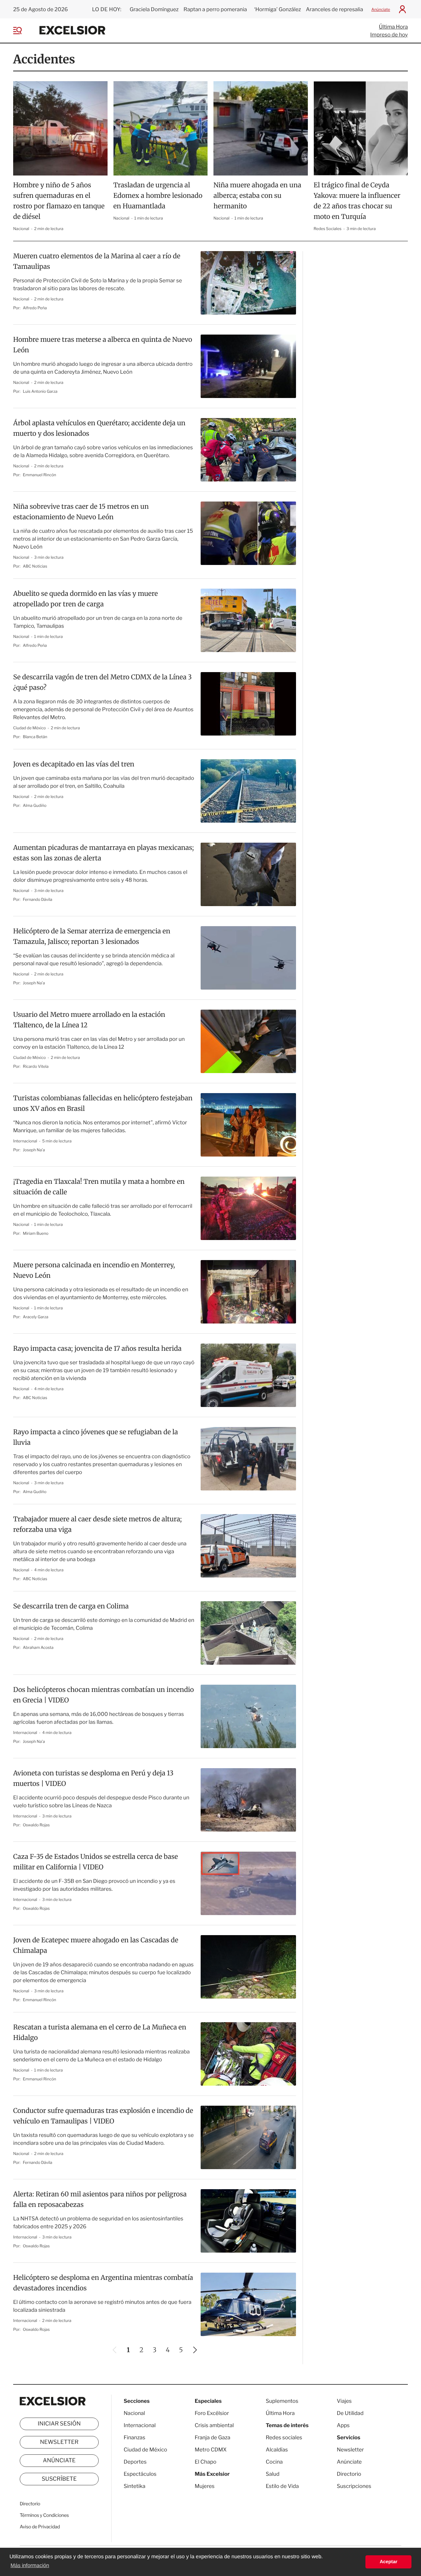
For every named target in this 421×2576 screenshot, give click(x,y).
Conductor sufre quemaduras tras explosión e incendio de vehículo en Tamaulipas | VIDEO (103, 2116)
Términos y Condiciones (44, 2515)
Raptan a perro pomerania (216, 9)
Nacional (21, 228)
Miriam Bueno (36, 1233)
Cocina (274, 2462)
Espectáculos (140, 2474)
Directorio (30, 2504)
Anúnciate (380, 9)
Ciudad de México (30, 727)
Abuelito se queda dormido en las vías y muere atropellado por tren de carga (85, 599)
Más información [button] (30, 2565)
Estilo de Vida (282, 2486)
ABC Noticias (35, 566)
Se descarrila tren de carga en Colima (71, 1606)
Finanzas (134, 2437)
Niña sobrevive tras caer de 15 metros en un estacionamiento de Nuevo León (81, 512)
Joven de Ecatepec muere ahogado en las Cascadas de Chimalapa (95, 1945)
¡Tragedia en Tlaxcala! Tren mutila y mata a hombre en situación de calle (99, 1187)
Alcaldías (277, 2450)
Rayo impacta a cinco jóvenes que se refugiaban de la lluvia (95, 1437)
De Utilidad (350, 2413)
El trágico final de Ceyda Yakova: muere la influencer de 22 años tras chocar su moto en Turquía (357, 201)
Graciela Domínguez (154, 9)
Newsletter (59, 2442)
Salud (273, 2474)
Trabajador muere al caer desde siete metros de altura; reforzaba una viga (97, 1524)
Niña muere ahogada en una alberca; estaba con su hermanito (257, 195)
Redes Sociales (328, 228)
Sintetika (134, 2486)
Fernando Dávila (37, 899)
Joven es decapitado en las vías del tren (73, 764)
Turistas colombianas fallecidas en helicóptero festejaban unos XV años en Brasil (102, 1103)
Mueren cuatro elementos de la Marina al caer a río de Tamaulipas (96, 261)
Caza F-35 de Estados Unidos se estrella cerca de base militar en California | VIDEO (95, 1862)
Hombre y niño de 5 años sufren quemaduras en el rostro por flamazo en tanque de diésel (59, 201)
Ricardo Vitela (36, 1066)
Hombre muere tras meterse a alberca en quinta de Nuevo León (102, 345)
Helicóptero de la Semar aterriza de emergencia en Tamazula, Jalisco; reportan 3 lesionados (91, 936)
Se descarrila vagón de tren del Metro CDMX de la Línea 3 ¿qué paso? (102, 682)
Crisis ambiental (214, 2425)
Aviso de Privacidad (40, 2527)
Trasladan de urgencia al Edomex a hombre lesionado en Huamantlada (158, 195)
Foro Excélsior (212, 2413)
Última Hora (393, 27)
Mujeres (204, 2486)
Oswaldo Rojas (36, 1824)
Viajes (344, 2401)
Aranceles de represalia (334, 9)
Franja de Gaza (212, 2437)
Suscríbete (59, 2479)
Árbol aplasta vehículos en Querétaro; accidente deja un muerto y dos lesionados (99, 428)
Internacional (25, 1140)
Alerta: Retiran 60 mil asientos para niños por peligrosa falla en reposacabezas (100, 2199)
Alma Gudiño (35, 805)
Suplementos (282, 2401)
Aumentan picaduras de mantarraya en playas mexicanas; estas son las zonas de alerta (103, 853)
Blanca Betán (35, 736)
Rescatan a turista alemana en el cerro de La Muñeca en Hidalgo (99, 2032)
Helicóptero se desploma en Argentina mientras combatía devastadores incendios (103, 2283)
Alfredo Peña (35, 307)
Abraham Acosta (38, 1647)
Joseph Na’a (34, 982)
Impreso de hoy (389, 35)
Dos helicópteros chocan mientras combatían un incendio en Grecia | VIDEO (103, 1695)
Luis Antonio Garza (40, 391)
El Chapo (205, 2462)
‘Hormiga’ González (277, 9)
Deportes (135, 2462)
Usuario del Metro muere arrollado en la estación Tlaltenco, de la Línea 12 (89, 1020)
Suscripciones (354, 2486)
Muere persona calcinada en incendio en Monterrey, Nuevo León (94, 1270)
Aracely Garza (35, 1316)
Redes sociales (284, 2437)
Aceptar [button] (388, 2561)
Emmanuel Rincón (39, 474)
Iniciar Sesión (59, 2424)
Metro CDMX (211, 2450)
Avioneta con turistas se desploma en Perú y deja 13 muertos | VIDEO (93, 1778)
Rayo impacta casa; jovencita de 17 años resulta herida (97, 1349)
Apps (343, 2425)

**Directions for this task**
With the line containing "Aceptar [button] (388, 2561)" as the first and the last line of the data as the final one, copy every line between them exactly, those two included.

**Expected answer**
Aceptar [button] (388, 2561)
Emmanuel Rincón (39, 474)
Iniciar Sesión (59, 2424)
Metro CDMX (211, 2450)
Avioneta con turistas se desploma en Perú y deja 13 muertos | VIDEO (93, 1778)
Rayo impacta casa; jovencita de 17 años resulta herida (97, 1349)
Apps (343, 2425)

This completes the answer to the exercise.